### YOUR TASK
Look in the listing below for the line that has "Image resolution: width=434", then return it and each following line up to and including the one with "You are a GUI", exactly and without pictures.

### RECORDS FOR THIS EXERCISE
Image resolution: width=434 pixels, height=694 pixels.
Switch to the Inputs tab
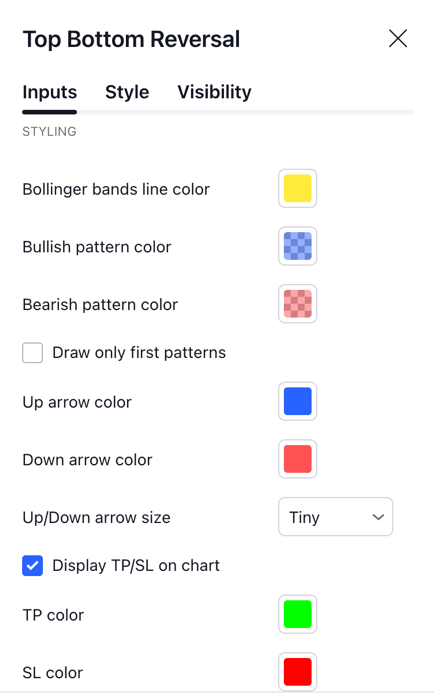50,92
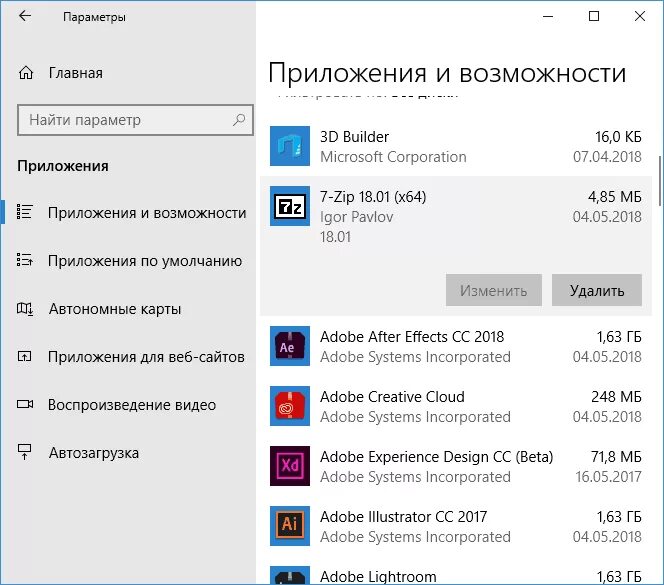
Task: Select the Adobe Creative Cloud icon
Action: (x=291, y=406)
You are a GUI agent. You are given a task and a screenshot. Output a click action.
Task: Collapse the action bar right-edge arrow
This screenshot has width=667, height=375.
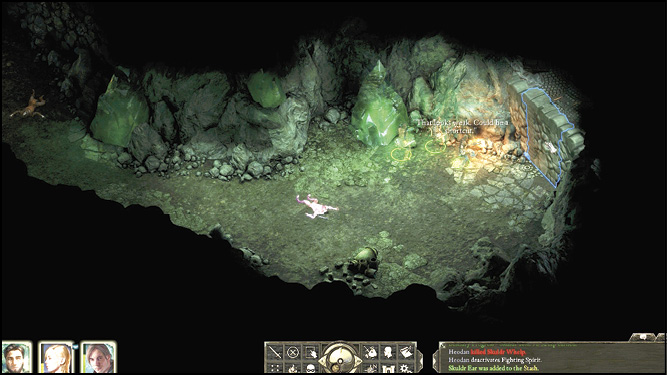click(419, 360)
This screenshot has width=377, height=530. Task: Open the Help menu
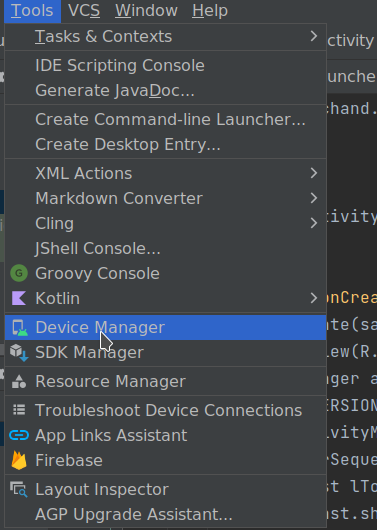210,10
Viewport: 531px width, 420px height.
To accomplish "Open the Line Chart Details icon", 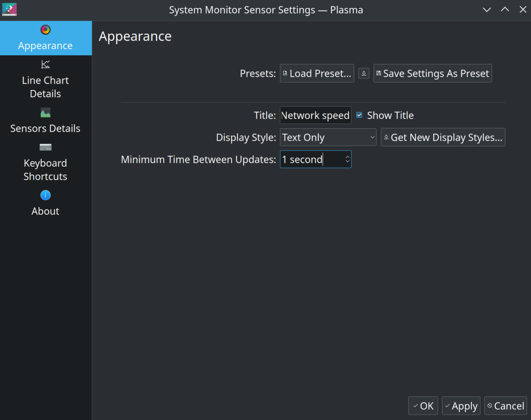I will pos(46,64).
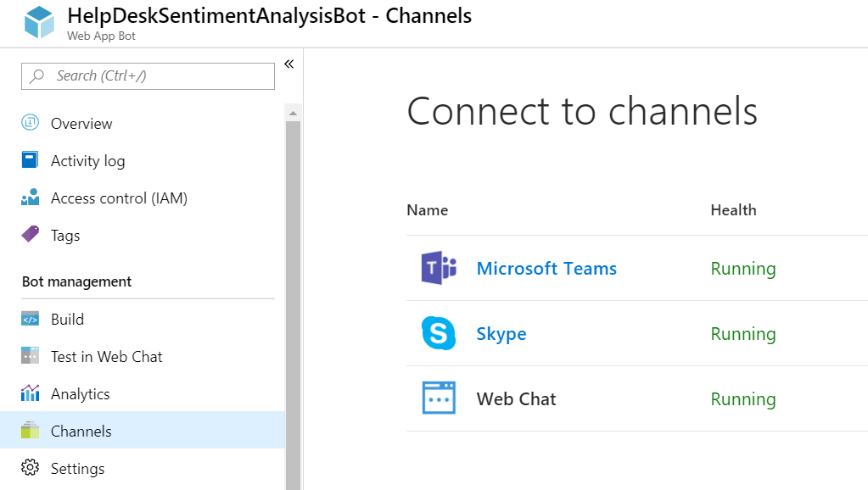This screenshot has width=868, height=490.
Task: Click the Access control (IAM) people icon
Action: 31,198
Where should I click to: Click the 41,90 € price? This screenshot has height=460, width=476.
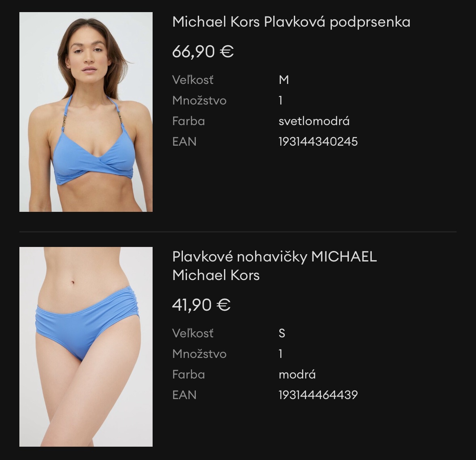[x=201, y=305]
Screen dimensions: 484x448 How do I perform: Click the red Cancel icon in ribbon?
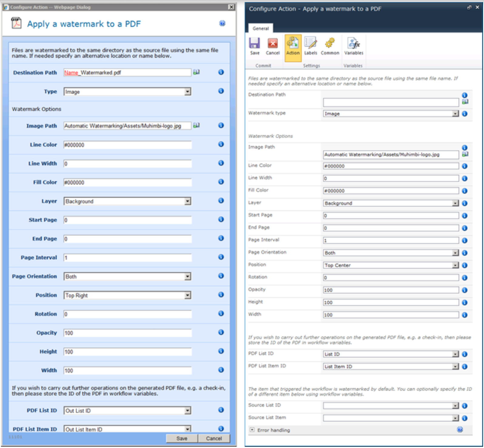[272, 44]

--

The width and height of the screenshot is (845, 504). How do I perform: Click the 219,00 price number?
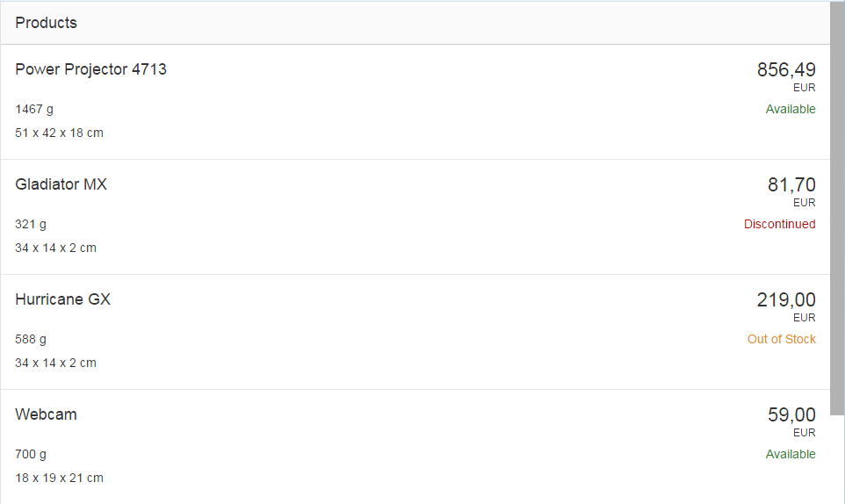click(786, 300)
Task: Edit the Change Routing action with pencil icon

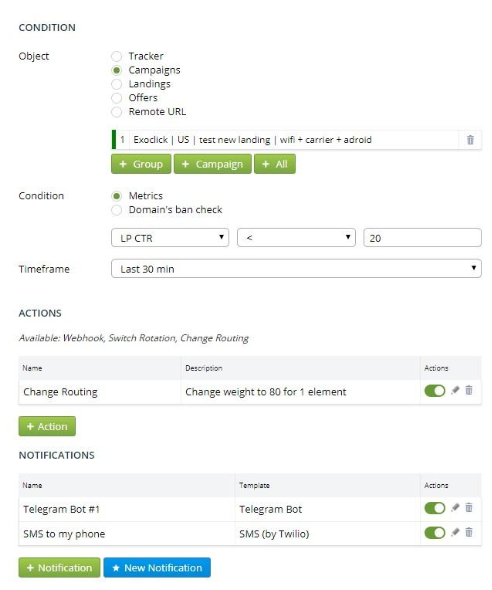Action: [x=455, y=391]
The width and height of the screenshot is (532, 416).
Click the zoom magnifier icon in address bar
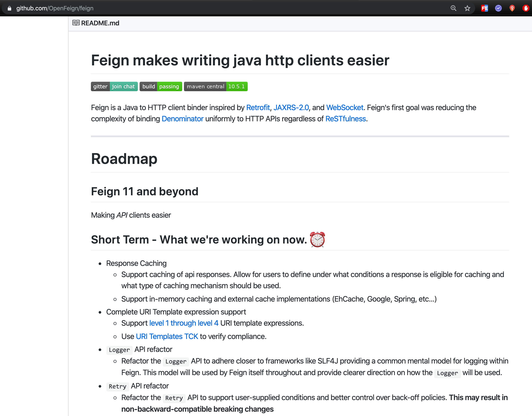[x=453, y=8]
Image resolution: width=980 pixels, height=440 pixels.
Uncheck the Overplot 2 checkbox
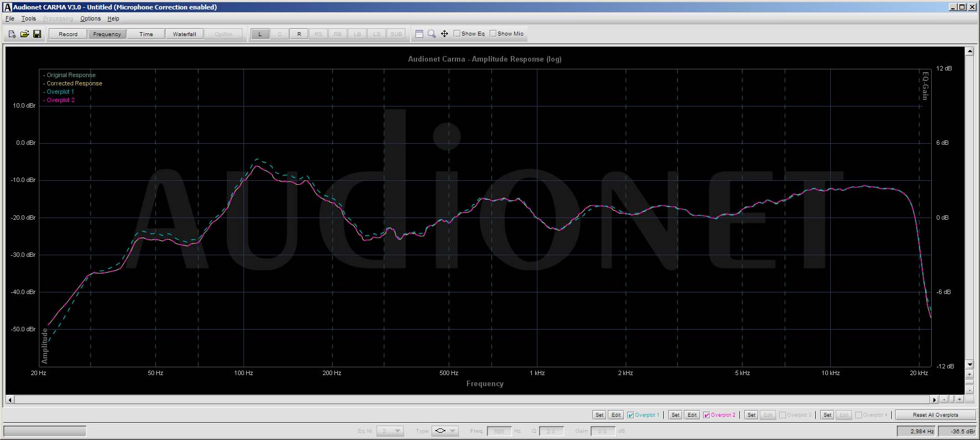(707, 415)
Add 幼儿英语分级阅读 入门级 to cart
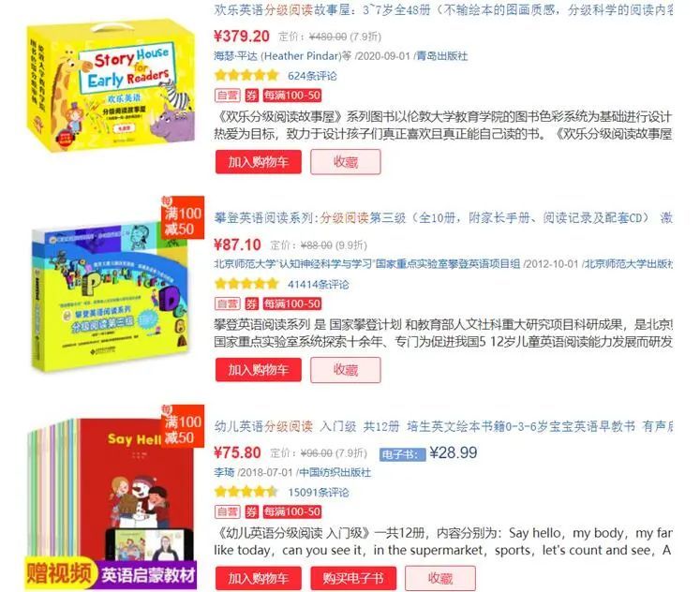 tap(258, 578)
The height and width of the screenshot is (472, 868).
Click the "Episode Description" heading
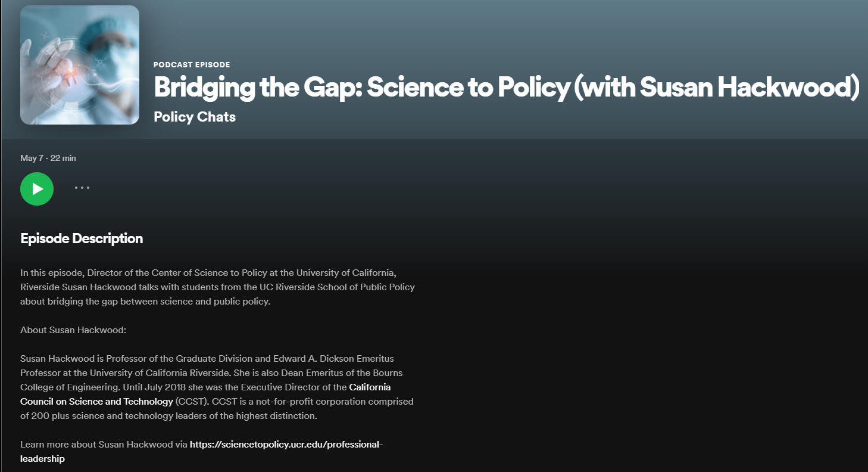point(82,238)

...

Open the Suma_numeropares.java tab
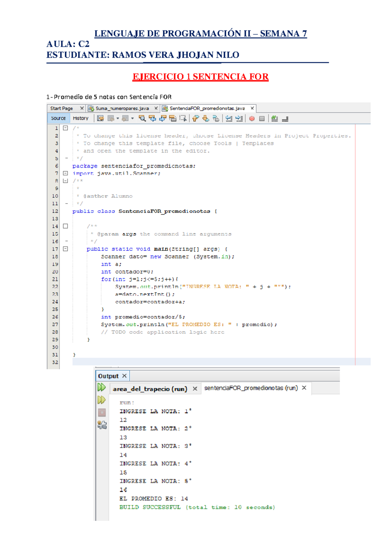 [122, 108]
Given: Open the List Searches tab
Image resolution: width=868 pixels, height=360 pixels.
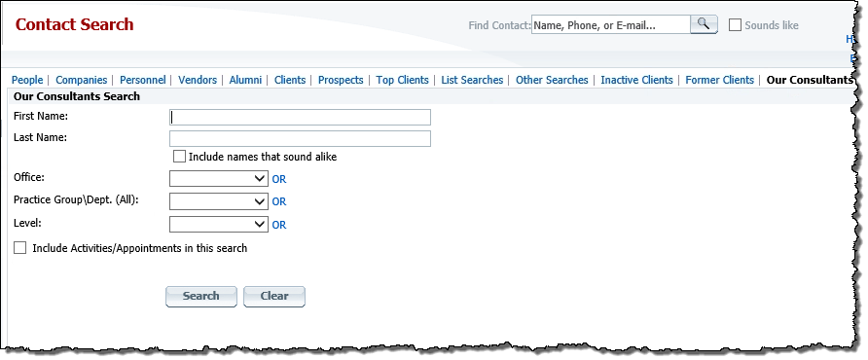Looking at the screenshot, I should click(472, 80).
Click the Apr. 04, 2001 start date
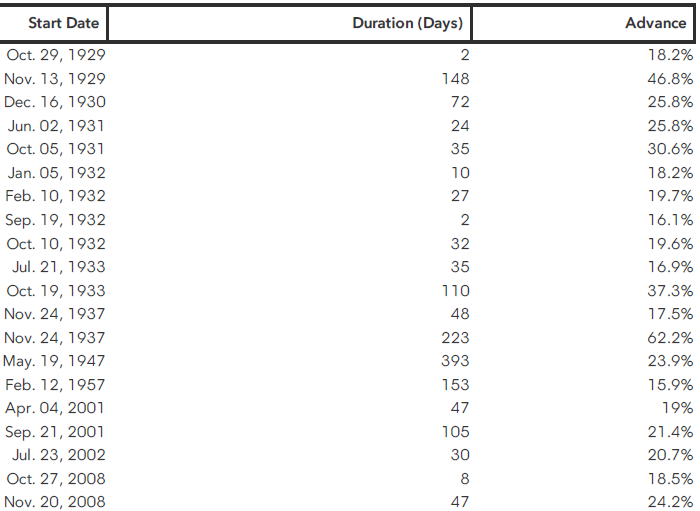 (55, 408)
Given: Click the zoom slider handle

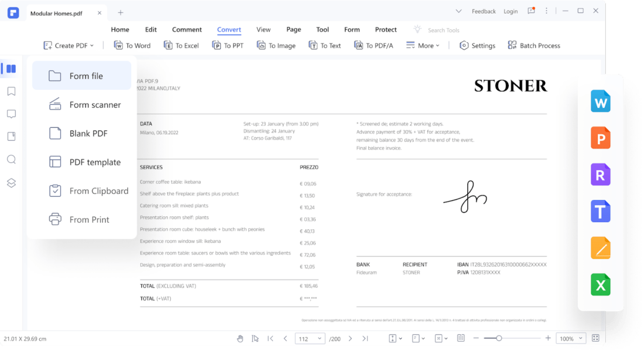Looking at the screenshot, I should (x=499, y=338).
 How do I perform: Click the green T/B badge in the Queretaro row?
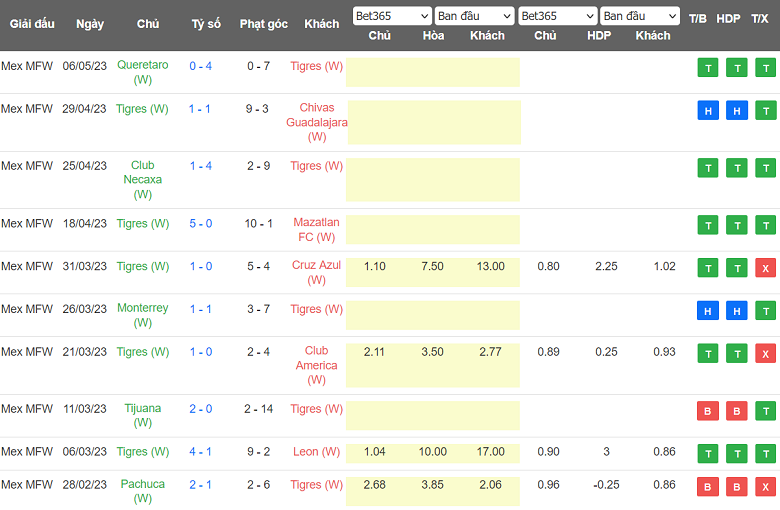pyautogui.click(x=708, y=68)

### TASK SOLUTION
Image resolution: width=434 pixels, height=694 pixels.
Switch to the Inputs tab
50,92
Task: Select the Adobe Creative Cloud icon
Action: (x=291, y=406)
You are a GUI agent. You are given a task and a screenshot. Output a click action.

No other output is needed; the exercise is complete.